Glencore AG submitted a non-binding proposal to acquire remaining 17.81% stake in PolyMet Mining Corp. (TSX:POM) for $76.4 million on June 30, 2023. Glencore currently owns 159,806,774 Common Shares in PolyMet Mining Corp. Glencore proposed to acquire all of the remaining outstanding common shares of PolyMet for consideration of $2.11 per share in cash. On completion of the Arrangement, it is anticipated that the Common Shares will be delisted from the Toronto Stock Exchange and the NYSE American. The Proposal is subject to the negotiation and execution of definitive transaction documents and customary approvals, including approval of a majority of PolyMet?s shareholders not affiliated with Glencore and court approval. Completion of the Transaction is not subject to any financing condition. The Special Committee of PolyMet's Board of Directors is reviewing the proposal. PolyMet shareholders do not need to take any action at this time. As of July 17, 2023, Glencore AG submitted entered into a definitive agreement to acquire the remaining 17.81% stake in PolyMet Mining Corp. (TSX:POM) for $2.11 per share on July 16, 2023. The PolyMet Select Committee unanimously approved Glencore's proposal, in early July 2023. If a Termination Amount Event occurs, the PolyMet Mining Corp. shall pay to the Glencore AG $12 million. The company plans to hold an extraordinary meeting of shareholders to consider the transaction at the end of Q3 or at the beginning of Q4 2023. As of September 29, 2023, Supreme Court of British Columbia (the 'Court') has granted an interim order to authorize the calling and holding of a special meeting of the PolyMet Mining shareholders held on Wednesday, November 1, 2023. PolyMet Board of Directors, unanimously determined that the Arrangement is in the best interests of the PolyMet and fair to the holders of Minority Shares. As of October 16, 2023, Institutional Shareholder Services Inc. and Glass Lewis & Co. have recommended PolyMet shareholders vote FOR the plan of arrangement. As of November 1, 2023, the shareholders of PolyMet approved the transaction. The arrangement will be effected on November 7, 2023, subject to PolyMet obtaining a final order (?Final Order?) from the British Columbia Supreme Court approving the Arrangement, and the satisfaction or waiver of other customary closing conditions. PolyMet is scheduled to seek the Final Order from the British Columbia Supreme Court on November 3, 2023.
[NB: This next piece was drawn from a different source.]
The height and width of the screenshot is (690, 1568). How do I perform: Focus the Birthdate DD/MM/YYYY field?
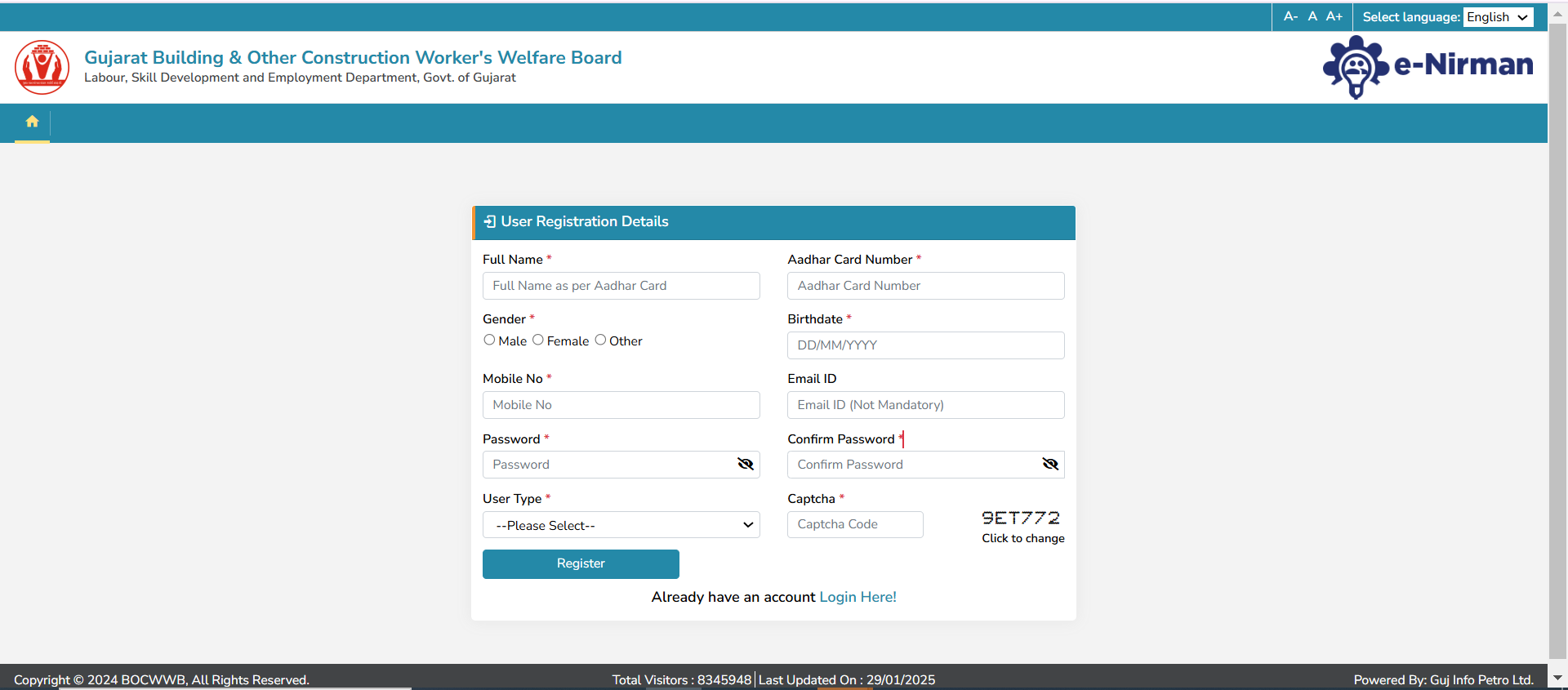coord(925,345)
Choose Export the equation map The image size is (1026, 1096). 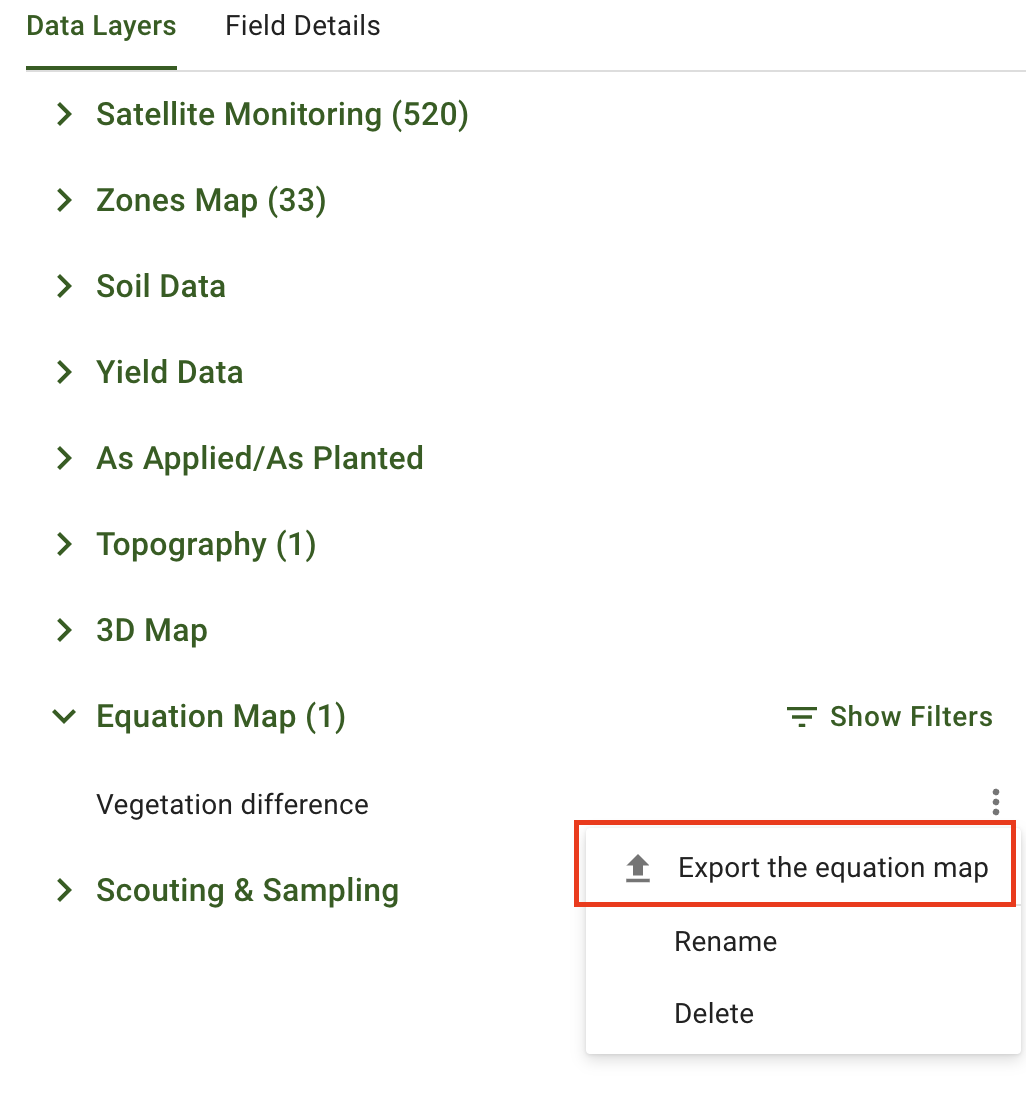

Farris LLP and Troutman Pepper Hamilton Sanders LLP serve as advisors to PolyMet, while Gerald Gaunt, Erica M. Hennessey, Raj Juneja, Roger Taplin, Adam Taylor and Dominic Thérien of McCarthy Tetrault LLP and David Avery-Gee, Eoghan Patrick Keenan and Adé Heyliger of Weil, Gotshal & Manges LLP serve as advisors to Glencore. Laurel Hill Advisory Group is acting as shareholder communications advisor and proxy solicitation agent to PolyMet. Paradigm Capital Inc. acted as financial and fairness opinion provider to PolyMet Mining Corp. Mason Law P.L. acted as legal advisor to PolyMet Mining Corp. Maxit Capital LP acted as fairness opionion provider to PolyMet Mining Corp. Computershare Investor Services Inc. acted as depositary to PolyMet. Computershare Trust Company of Canada acted as transfer agent and registrar to PolyMet.

Glencore AG completed the acquisition of remaining 17.81% stake in PolyMet Mining Corp. (TSX:POM) on November 7, 2023. PolyMet has applied to have its common shares delisted from the Toronto Stock Exchange and the NYSE American and has applied to cease to be a reporting issuer under Canadian securities laws. Once PolyMet ceases to be a reporting issuer, the Company will no longer be subject to the ongoing continuous disclosure and reporting obligations currently imposed upon the Company as a reporting issuer under such legislation.